If a full population PK sampling design is used, the sampling scheme will be something like below. The different subject could contribute different number of samples at various times.  


Subject number
Blood sampling time (t)
concentration at time t
 Ct
001
Predose
xxx
001
24 hours post dose
xxx
002
Predose
xxx
002
8 hours post dose
xxx
002
12 hour post dose
xxx
003
Immediately postdose
xxx
003
5 hour post dose
xxx
004
4 hour post dose
xxx




Then when non-linear mixed model such as NONMEM is used to fit the data to characterize the PK profile with PK parameter (such as AUC) = function of concentration (Ct) at time t.
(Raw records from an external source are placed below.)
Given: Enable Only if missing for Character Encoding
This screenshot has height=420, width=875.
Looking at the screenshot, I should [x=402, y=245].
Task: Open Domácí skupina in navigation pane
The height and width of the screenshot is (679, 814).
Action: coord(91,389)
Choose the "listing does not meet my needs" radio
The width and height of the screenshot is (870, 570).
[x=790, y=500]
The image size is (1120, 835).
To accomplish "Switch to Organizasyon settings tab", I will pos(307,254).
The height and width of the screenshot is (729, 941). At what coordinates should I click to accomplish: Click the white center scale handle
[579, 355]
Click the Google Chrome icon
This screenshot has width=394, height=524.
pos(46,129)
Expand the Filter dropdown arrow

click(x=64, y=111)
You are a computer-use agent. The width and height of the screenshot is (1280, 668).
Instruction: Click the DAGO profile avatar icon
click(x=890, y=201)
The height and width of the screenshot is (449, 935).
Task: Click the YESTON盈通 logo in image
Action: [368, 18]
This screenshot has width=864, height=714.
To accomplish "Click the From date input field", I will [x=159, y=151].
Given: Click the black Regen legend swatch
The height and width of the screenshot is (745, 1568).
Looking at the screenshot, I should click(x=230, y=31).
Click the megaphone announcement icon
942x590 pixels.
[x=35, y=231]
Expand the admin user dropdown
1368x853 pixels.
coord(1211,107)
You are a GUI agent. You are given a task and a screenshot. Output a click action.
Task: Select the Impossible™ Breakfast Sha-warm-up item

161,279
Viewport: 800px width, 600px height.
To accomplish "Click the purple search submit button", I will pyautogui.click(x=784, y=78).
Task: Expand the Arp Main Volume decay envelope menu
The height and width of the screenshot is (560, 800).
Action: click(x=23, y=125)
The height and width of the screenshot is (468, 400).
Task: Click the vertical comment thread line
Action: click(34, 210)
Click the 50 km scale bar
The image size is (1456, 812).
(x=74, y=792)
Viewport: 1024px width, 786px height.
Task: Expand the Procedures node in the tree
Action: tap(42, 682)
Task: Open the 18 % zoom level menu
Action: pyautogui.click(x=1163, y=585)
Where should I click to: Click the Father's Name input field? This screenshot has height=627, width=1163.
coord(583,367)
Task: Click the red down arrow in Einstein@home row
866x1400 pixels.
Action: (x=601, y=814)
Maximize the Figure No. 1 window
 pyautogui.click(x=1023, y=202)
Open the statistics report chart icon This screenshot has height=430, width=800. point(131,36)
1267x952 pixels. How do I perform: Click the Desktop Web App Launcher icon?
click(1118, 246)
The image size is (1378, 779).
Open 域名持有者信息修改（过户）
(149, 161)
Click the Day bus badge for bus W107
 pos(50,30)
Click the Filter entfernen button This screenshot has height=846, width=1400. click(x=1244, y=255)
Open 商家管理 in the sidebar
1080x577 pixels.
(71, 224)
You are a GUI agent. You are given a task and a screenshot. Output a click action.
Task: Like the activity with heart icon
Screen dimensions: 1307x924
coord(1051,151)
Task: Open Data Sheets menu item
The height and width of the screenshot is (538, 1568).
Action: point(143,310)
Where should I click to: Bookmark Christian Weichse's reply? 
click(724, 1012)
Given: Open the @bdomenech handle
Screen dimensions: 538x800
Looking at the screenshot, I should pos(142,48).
In multiple dose studies, if the purpose is to characterize the PK profile at steady state, one could implement a strategy of splitting the number of samples into different dose intervals.
Suppose we need 8 serial blood samples (t1 to t8) to calculate AUC and the dose interval is weekly, we can have these 8 samples split into 4 dose cycles. For each subject, we would only take two samples for each dose cycle. At steady state, for each subject, we expect PK profile after each repeat dose is not much different; the concentration at day 1 after repeat dose #1 would be similar to the concentration at day 1 after repeat dose #4, and so on. In this case, we would be able to calculate AUC for each subject with 8 samples from four dose intervals (instead of 8 samples from one dose interval over 7 days). The drawback is that the study period would be longer.